Stored data entries:
____
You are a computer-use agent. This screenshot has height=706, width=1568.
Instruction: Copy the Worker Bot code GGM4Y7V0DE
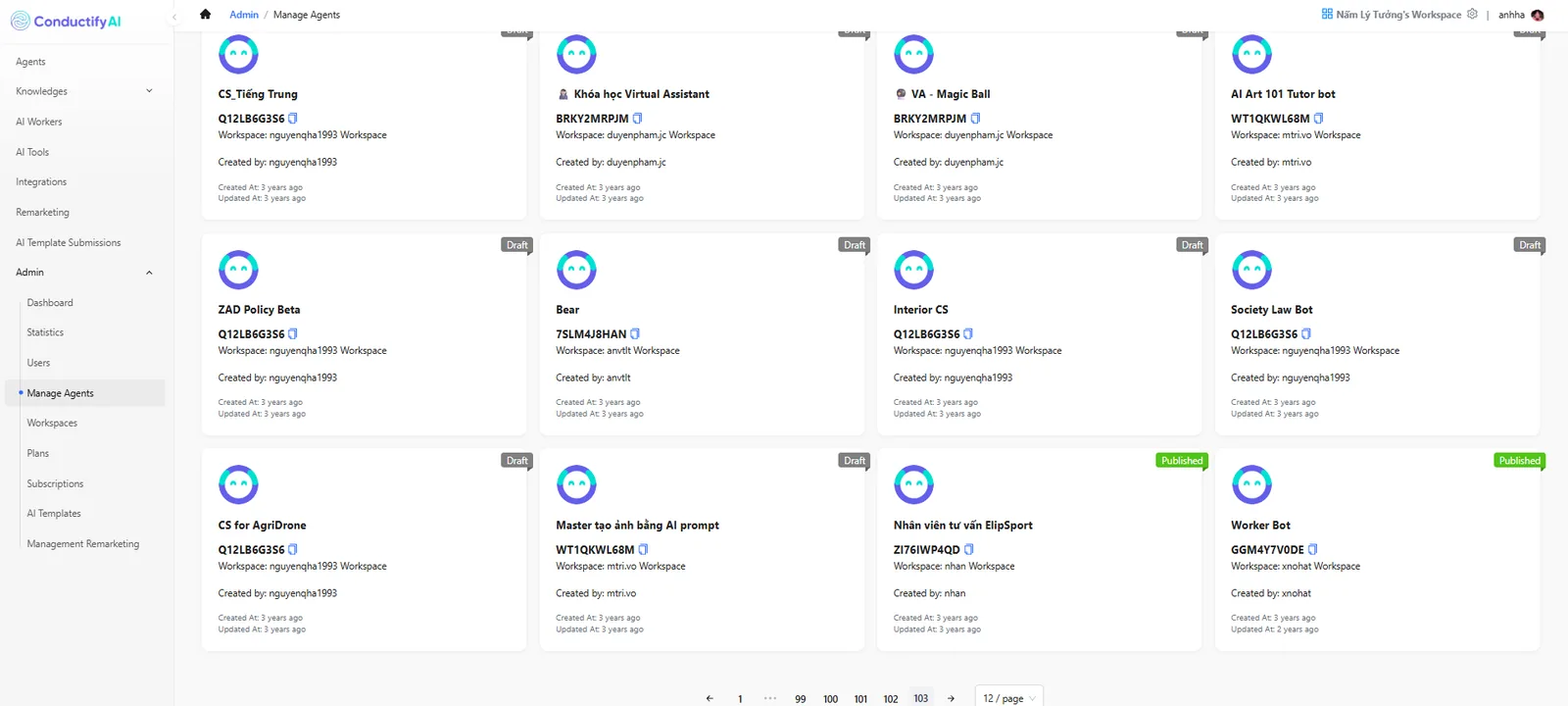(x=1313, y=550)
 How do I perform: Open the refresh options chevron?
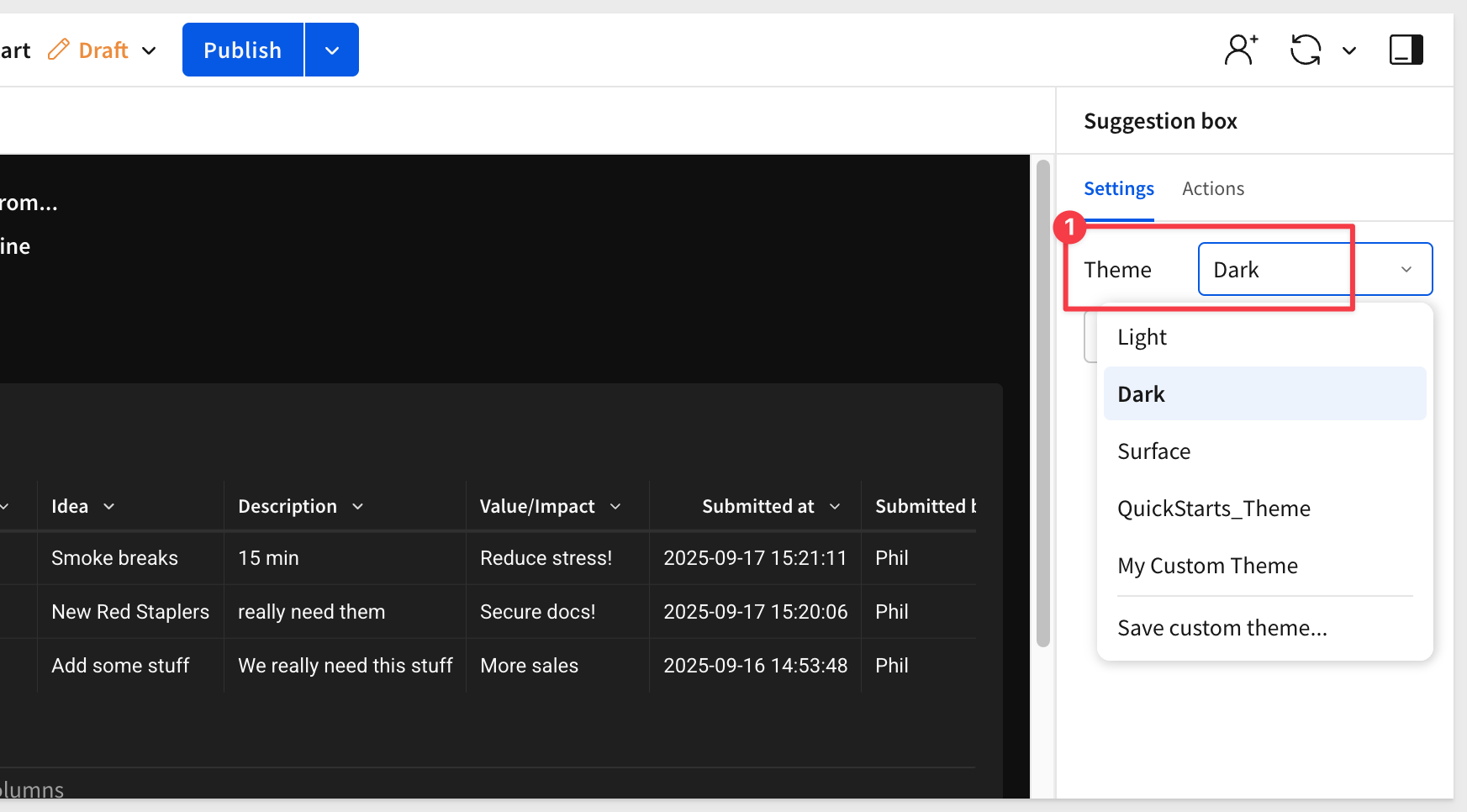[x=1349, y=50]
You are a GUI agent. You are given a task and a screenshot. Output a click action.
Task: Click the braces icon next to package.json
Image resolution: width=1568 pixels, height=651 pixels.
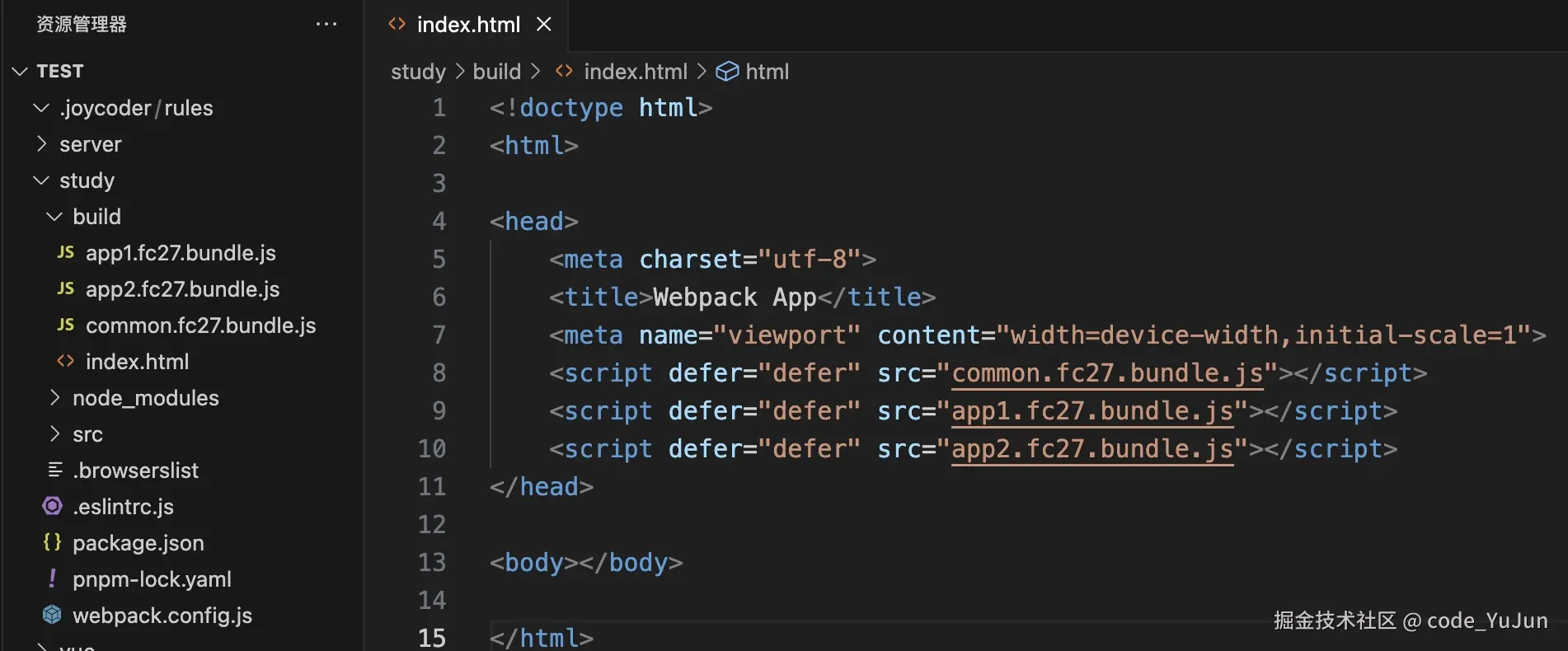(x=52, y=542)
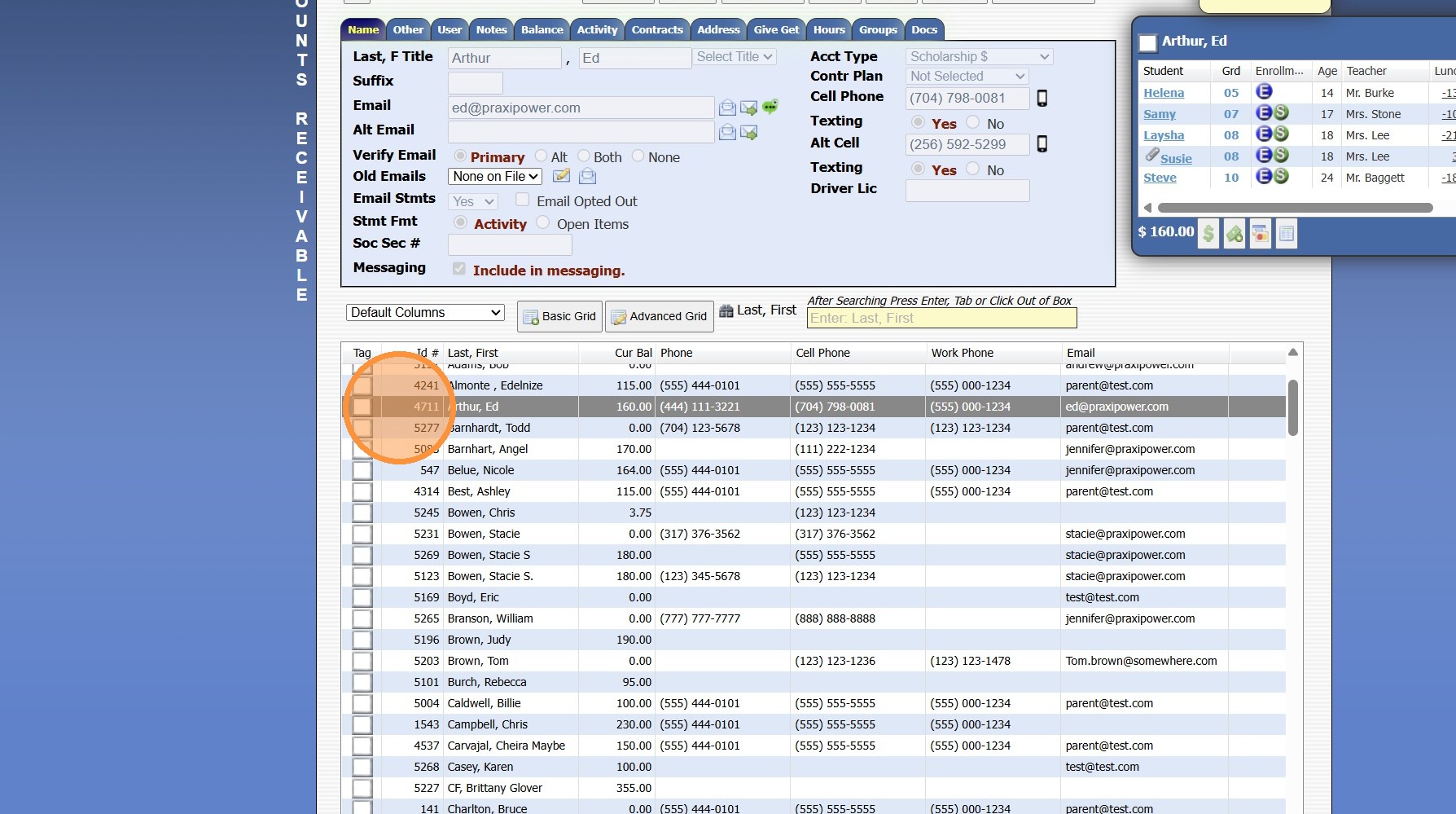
____
# Task prompt
Give again, word for word, the lines above from the first one through the one containing "Task: Click the"; no pictures.

# Response below
You are a computer-use agent. This screenshot has height=706, width=1568.
Instruction: Copy the Worker Bot code GGM4Y7V0DE
(x=1313, y=550)
 How do I perform: Open the refresh options chevron?
[x=1349, y=50]
You are a GUI agent. You are given a task and a screenshot. Output a click action.
Task: Click the braces icon next to package.json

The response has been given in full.